Indem die Uni jedoch im Einklang mit dem Gesetz, jedenfalls soweit aus dem Artikel des „Spiegel“ ersichtlich, einzig auf die Feindschaft zur „freiheitlich-demokratischen Grundordnung“ abstellt, verliert dieser Aspekt jede Bedeutung für diesen Fall, und das VG Potsdam hat letztlich kaum eine andere Möglichkeit, als so zu entscheiden, wie es das dann auch tatsächlich getan hat. Denn natürlich hat „Ronny Z.“ Recht, wenn er meint, dass er nicht verpflichtet sei, „Hohelieder auf die freiheitlich-demokratische Grundordnung anzustimmen“. Ich jedenfalls vermag mir kaum vorzustellen, dass die Uni auch etwa von einer Praktikatin der CDU verlangt, sich mit dem bisweilen zweifelhaften Verhältnis von Politikerinnen und Politikern dieser Partei zum Grundrecht auf informationelle Selbstbestimmung auseinanderzusetzen. Und auch die NPD ist nun einmal nach wie vor eine nicht verbotene Partei, woran ja anscheinend bestimmte für die Abwehr „extremistischer“ Bestrebungen zuständige Behörden nicht ganz unschuldig sind.

Wäre man hingegen bereit, faschistische Ideologien nicht nur auf ihre Inkompatibilität zur freiheitlich-demokratischen Grundordnung zu reduzieren, sondern das von ihnen verbreitete menschenverachtende Gedankengut zu betrachten, so würde man sich immerhin den Weg zu der Frage eröffnen, ob denn die aktive Mitarbeit an der Verbreitung rassistischer und antisemitischer Inhalte eine Leistung darstellen soll, die mit einem Abschluss in Politikwissenschaft zu honorieren ist.

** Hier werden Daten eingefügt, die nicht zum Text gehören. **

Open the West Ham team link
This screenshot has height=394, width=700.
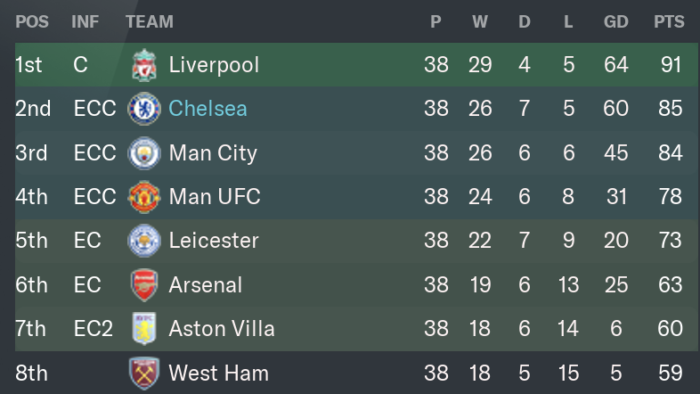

Ob das Urteil anders ausgefallen wäre, wenn das brandenburgische Hochschulgesetz Veranlassung geben würde, sich mit dieser Frage zu befassen, die Uni dies auch getan hätte und man sich dann auch noch an diverse Zuständigkeitsregeln gehalten hätte, steht in den Sternen. Aber zumindest hätte man dem VG eine Wahl gelassen.